District staff and trustees spent a substantial portion of the April 3 meeting discussing how Pacific Grove Unified will respond to California’s universal pre‑K (UPK) timeline and whether to admit children born in the summer months to district TK classes in 2025–26.
Larry Hedquist, executive director of educational services, reviewed the legislative history and the phased expansion that led to the state’s UPK roll‑out. He described three options for PGUSD: maintain the current cutoff (June 2) and defer expansion; adopt the state’s full September 1 cutoff (which would require smaller class sizes and additional staffing consistent with UPK apportionment rules); or adopt the September 1 cutoff while retaining the district’s current class‑size maximum and adding non‑teaching support staff to meet the adult‑to‑student ratios required for early‑enrollment students.
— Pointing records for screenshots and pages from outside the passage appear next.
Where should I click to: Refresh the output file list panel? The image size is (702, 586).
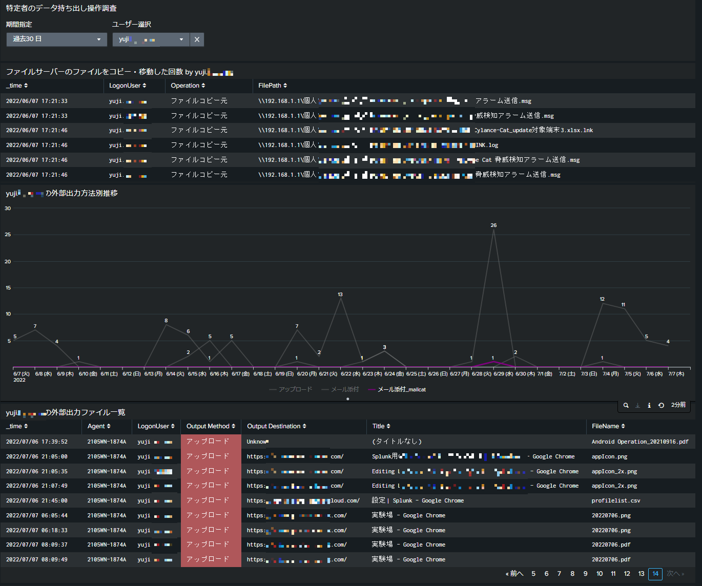click(x=661, y=405)
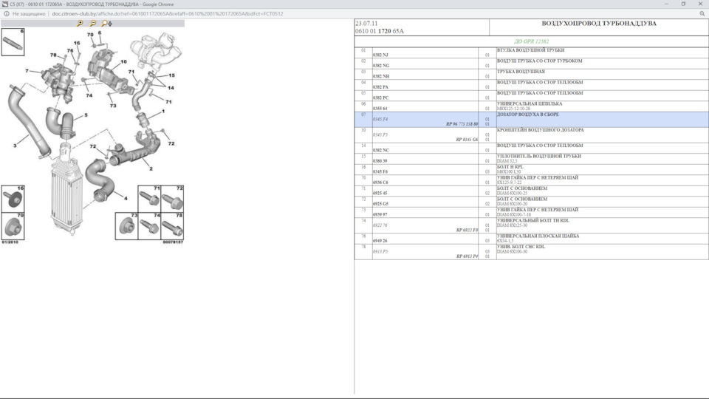Open the site info icon in address bar
The image size is (709, 399).
point(7,13)
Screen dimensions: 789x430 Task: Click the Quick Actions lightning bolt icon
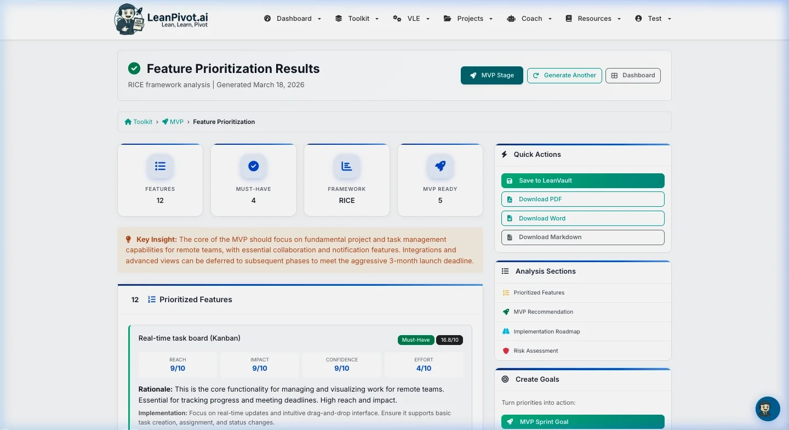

The district recommended Option 1 — keep the current June 2 cutoff for planning for next school year — citing immediate fiscal constraints and the lack of a UPK apportionment for basic‑aid districts like Pacific Grove. Superintendent Dr. Linda Adamson told the board staff and trustees are continuing to pursue state advocacy on funding and would re‑evaluate after preregistration and any state decisions.
Why it matters: the state’s UPK expansion changes which children are entitled to transitional kindergarten; for families with summer births, the choice affects whether a child starts in TK at their neighborhood school or waits to enter kindergarten. Parents and a TK teacher urged the board to adopt the UPK expansion or, at minimum, adopt local measures to keep summer‑born children with their neighborhood peers.
Comments from teachers and parents: Erica Chavez, a TK teacher who also identified herself as PGTA vice‑president, said TK instruction provides specific social‑emotional and executive‑functioning supports and urged the board to consider a fiscal compromise (option 3) if option 2 is cost‑prohibitive: “We are a culture of we, and that includes our youngest learners,” she said. Several parents described the anxiety that uncertain placements cause for very young children who anticipate attending their neighborhood school.
Board concerns and next steps: trustees asked technical questions about adult‑to‑student ratios, class‑size maxima, and the district’s authority as a basic‑aid LEA. Staff answered that early‑enrollment (admitting children younger than the current cutoff) would change the adult:student ratio from 1:12 to 1:10, reduce maximum class size from 24 to 20 under UPK rules, and create incremental costs the district would have to cover if it does not receive state apportionment funds. Staff recommended maintaining the June‑2 cutoff for the 2025–26 planning cycle and reviewing decisions after May registration totals and any state funding guidance arrive.
Taper: Board members emphasized they value early education and community continuity. Staff said they will contact affected families directly, continue advocacy for funding, and return to the board with enrollment figures and a recommendation once preregistration closes.